[Records from a dataset]
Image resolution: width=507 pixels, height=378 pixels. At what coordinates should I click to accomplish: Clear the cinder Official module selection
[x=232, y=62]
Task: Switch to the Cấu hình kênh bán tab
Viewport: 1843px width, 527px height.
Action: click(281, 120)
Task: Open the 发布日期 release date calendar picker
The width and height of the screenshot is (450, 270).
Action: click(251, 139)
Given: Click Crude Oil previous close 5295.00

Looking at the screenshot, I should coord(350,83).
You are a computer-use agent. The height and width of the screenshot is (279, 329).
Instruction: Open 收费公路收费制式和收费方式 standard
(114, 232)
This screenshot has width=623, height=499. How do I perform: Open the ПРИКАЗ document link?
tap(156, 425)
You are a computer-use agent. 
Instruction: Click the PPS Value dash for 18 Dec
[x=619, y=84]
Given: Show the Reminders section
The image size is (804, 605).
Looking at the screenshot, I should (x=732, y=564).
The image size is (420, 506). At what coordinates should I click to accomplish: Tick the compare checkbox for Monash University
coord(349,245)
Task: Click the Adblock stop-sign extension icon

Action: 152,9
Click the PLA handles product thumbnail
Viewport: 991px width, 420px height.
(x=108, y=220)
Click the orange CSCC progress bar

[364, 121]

■ Do this
Duplicate these lines exactly.

■ Task answer
Image resolution: width=507 pixels, height=378 pixels. At what coordinates should I click to accomplish: Clear the cinder Official module selection
[x=232, y=62]
Task: Switch to the Cấu hình kênh bán tab
Viewport: 1843px width, 527px height.
Action: click(281, 120)
Task: Open the 发布日期 release date calendar picker
The width and height of the screenshot is (450, 270).
Action: click(251, 139)
Given: Click Crude Oil previous close 5295.00

Looking at the screenshot, I should coord(350,83).
You are a computer-use agent. The height and width of the screenshot is (279, 329).
Instruction: Open 收费公路收费制式和收费方式 standard
(114, 232)
This screenshot has width=623, height=499. How do I perform: Open the ПРИКАЗ document link?
tap(156, 425)
You are a computer-use agent. 
Instruction: Click the PPS Value dash for 18 Dec
[x=619, y=84]
Given: Show the Reminders section
The image size is (804, 605).
Looking at the screenshot, I should (x=732, y=564).
The image size is (420, 506). At what coordinates should I click to accomplish: Tick the compare checkbox for Monash University
coord(349,245)
Task: Click the Adblock stop-sign extension icon

Action: 152,9
Click the PLA handles product thumbnail
Viewport: 991px width, 420px height.
(x=108, y=220)
Click the orange CSCC progress bar

[364, 121]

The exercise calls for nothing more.